MRI検査の結果、片側に疑わしい影があるとのことで10本の経直腸生検を受け、その内から4+4の高リスクのがんが見つかりましたとの診断を受け、まだ若いのにお気の毒ですと告げられました。その泌尿器科ではダヴィンチによる前立腺全摘手術を強く勧められ、数日以内に返事してくださいとのことでした。
家に戻り、過去数年間の健康診断結果を見返してみると、PSAは数年前から上昇しておりましたが4未満だったので「A判定」となり、全く気にも留めておりませんでした。思えば私の父も75歳で前立腺がんを患い、重粒子線治療を受けており、その時点で治療から7年経過しておりました。
家系的にも前立腺がんのリスクは高かったのかなとは思いますが、自身がその診断を55歳で受けるなど本当に寝耳に水でした。前立腺がんの知識など全くない状態でしたので、その時点では医師から勧められたダヴィンチによる全摘か重粒子線治療の2択でした。
医師に全摘の事を聞くと「術後に尿漏れがある人が多いので、しばらくはオムツが必要でしょうが、数ヶ月もすれば治るでしょう。万が一再発しても放射線治療が受けられます。」などダヴィンチ手術が最善みたいな説明でした。
しかし私としては、まだ現役で仕事をしておりますので、オムツをはめて会社に行くことには抵抗があり、父の受けた重粒子線治療に気持ちが傾いていました。
ちょうどその頃、父の定期検診でPSAが徐々に上がり始めPSA再発との診断が下り、重粒子線治療を受けようと思っていた気持ちが崩れていきました。
それから寝ても覚めても必死でネット検索をし、
様々な情報を集め始めました。そんな中、密封小線源療法というものが目に留まり、読み進めていくと根治の可能性が高く副作用などのリスクも少ないということに大きな光が見え始めました。
地元熊本で小線源療法を受けられる病院はあるのかと調べていますと、小線源治療は施術する医師の腕次第で結果が大きく違うということが分かり、名医を必死で探しました。そんな中、滋賀医大に岡本先生という方がいらっしゃるということが分かり連絡を取りたいと思って調べていくと、滋賀医大で大きな問題が起きて現在は京都の宇治病院で治療をされていることが分かり、ネット上に書かれていたメールアドレスに診察を受けたい旨を送ってみました。
全国から患者さんが来られているということでしたので、本当に返信が来るのか半信半疑ではありましたが、藁にも縋る思いでメールを送信したのを鮮明に覚えております。
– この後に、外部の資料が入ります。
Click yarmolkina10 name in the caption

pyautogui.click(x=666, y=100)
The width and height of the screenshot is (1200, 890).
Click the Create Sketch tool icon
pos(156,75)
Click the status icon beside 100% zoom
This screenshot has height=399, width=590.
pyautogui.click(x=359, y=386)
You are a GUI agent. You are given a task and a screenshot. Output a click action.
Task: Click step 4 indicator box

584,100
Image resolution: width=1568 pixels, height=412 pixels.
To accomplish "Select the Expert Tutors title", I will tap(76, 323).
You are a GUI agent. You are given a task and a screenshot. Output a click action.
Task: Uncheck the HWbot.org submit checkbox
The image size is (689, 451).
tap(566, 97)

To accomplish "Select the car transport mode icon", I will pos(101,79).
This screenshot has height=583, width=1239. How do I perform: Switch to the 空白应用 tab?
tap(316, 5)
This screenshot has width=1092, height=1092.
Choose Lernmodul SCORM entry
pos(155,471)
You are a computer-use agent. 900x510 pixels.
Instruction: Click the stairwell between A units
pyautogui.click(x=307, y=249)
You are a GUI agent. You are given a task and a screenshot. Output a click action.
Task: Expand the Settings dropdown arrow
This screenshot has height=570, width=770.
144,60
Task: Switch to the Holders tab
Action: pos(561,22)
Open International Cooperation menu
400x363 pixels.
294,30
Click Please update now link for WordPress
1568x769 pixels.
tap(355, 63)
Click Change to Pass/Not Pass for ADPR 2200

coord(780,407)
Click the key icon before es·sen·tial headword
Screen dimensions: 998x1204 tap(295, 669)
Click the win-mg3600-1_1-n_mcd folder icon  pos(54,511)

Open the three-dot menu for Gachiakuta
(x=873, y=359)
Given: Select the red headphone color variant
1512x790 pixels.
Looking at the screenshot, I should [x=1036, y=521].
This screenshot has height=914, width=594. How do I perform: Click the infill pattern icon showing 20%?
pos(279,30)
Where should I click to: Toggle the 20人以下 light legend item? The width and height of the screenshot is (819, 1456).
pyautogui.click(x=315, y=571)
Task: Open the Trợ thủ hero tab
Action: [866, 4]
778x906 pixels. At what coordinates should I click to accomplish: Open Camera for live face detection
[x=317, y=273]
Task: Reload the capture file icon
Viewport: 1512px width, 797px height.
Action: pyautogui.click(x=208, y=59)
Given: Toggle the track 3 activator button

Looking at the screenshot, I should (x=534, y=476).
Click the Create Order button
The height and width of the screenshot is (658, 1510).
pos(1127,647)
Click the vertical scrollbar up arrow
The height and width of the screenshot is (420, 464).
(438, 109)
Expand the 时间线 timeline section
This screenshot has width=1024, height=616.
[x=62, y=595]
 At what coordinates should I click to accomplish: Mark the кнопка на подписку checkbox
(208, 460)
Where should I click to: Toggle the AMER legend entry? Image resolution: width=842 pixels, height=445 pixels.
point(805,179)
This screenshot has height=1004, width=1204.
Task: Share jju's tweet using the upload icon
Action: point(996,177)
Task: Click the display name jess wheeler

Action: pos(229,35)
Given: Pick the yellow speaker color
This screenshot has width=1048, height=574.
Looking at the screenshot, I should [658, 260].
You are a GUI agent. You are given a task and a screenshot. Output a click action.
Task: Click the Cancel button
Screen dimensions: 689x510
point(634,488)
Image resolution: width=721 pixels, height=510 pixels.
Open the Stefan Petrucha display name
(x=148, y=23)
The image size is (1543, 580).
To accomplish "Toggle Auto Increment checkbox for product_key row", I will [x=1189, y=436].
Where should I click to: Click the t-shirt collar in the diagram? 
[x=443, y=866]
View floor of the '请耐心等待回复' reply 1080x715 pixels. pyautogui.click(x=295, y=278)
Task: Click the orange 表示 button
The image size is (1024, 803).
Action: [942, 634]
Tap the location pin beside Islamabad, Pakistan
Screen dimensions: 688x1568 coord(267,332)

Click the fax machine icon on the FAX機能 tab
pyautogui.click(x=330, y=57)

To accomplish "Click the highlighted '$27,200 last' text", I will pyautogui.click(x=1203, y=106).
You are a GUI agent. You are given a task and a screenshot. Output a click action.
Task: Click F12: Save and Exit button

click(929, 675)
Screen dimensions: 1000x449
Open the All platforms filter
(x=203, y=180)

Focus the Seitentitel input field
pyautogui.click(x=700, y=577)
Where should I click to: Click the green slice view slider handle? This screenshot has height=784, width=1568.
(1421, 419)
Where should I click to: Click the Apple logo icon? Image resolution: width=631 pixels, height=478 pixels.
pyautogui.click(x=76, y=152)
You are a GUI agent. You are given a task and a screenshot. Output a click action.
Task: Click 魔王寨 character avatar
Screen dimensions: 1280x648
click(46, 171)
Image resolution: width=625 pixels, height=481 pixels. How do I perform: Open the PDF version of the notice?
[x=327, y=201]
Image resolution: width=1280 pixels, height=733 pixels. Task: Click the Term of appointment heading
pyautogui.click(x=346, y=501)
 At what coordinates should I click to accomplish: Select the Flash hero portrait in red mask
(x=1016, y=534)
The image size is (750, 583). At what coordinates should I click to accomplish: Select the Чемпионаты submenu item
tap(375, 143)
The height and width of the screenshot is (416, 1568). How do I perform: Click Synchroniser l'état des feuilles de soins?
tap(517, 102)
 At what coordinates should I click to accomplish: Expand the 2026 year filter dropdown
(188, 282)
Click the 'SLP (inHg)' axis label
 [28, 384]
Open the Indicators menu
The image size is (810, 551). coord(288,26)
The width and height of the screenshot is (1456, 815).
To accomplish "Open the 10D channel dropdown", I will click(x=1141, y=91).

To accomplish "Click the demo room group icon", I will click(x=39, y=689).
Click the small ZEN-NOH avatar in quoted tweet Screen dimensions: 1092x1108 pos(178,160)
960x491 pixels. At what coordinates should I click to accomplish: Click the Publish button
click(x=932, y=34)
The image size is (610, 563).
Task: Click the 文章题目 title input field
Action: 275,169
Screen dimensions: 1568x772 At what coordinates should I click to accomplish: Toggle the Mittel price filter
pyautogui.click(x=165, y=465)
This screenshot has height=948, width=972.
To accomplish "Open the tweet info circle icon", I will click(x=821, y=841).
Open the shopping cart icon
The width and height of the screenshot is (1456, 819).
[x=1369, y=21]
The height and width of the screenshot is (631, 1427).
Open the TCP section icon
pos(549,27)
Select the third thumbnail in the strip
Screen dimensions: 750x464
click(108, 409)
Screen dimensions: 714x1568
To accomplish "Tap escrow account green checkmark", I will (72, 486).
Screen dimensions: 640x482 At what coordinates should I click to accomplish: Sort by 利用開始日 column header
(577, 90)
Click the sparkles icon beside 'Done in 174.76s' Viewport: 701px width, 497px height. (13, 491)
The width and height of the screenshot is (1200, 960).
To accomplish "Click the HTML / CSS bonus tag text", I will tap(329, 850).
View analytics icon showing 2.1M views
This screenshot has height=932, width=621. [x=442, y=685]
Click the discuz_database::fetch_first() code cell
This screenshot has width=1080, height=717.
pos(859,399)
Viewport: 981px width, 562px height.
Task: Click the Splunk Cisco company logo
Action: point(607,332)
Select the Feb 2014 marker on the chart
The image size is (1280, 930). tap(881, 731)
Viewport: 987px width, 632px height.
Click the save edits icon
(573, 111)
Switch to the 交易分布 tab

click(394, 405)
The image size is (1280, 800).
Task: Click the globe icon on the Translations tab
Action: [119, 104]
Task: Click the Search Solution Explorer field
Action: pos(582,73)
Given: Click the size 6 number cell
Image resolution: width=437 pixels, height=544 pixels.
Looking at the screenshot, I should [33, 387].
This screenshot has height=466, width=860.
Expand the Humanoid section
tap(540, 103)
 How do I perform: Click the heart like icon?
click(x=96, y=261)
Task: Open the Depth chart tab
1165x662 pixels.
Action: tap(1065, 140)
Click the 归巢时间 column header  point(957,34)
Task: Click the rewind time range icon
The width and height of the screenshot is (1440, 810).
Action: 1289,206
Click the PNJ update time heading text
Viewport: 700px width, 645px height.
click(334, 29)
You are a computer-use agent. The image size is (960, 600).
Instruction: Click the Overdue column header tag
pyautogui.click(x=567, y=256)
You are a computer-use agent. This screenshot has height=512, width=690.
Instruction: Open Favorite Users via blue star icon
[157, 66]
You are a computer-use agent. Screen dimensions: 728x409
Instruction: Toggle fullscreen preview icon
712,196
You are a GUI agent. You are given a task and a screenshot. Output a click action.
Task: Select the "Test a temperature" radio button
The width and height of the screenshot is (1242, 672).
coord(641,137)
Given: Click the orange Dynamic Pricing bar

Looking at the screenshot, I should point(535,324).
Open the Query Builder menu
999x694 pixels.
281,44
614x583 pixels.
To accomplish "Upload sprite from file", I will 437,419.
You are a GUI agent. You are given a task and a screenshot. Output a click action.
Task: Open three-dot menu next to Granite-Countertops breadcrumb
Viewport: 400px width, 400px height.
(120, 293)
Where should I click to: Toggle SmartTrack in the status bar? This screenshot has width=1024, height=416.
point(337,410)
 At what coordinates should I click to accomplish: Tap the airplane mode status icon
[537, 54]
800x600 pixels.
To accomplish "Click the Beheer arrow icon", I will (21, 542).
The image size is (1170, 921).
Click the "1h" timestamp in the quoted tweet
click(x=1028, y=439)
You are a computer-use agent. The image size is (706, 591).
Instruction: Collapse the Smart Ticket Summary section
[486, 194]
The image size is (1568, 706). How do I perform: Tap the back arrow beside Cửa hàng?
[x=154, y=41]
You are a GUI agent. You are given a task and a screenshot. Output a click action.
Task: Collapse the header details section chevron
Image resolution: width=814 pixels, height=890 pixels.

その結果、当日中に返信をいただき、これまでの検査データを紹介状を持って1ヶ月後に京都まで来てくださいとのことでした。
その時は「これで助かる」と思ったのが正直な気持でした。
元々がんの診断を受けた地元の病院へ行き「京都の病院で治療を受けますので紹介状を書いてください」と伝えたところ、「京都まで治療に通うなんて何を考えているのですか?その後泣きついてきてもうちでは受けませんよ」とまで言われましたが、「私の命です。治療方法は自分で決めます」と言って押し切りました。
そこから岡本先生の元へ月1回の通院が始まりました。熊本から京都の宇治病院までは、新幹線と電車を乗り継いで行くので、早朝に家を出て帰宅は夜10時過ぎでしたが、私の息子が大阪に住んでいましたので、仕事を休んで送り迎えしてくれることもあり、とても助かっておりました。
初診から半年後の11月に岡本先生の治療を受けることが叶いました。
PSA:4.84
グリソンスコア:4+3
陽性率: %(生検 本中:陽性 本)
T分類:T2a
MRI検査:右葉外腺に腫瘍疑いあり
診断時年齢:55歳
触診の結果は?:
治療後にどう感じましたか
治療予定の方は現在の気持ち
まず、治療前初診から1月後に宇治病院で40本の会陰生検を受けました。
熊本の病院で生検を受けていたのになぜ再度検査を受けなければならないのかと思いましたが、10本の検査では不十分なので前立腺全域の状態が分かるように40本の生検を行いますとのことでした。その結果、グリソンスコアは4+3の中リスクに修正され小線源単独治療の適応と診断を受け、心から旨をなでおろしました。
その結果を聞いたのが2022年9月で、治療を受けたのが11月でしたので待ち遠しくはあるものの、その間にプレプランもありましたので直ぐに治療を受けられた印象があります。
治療後は尿漏れなど治療後のQOLが最も不安でしたが、尿漏れもなく痛みもすぐに治りましたので術前に抱いていた不安はすぐに消えていました。
現在の経過、伝えたいことなど
差し支えなければ、男性機能はどうなりましたか?、教えてください。
私の場合、治療後のPSAはゆっくりと下がっています。
2024年4月のPSA検査では3.606とそこまで下がっておらず少し不安もありましたが、治療時点での転移がなければ下がっていくという岡本先生の言葉を信じておりました。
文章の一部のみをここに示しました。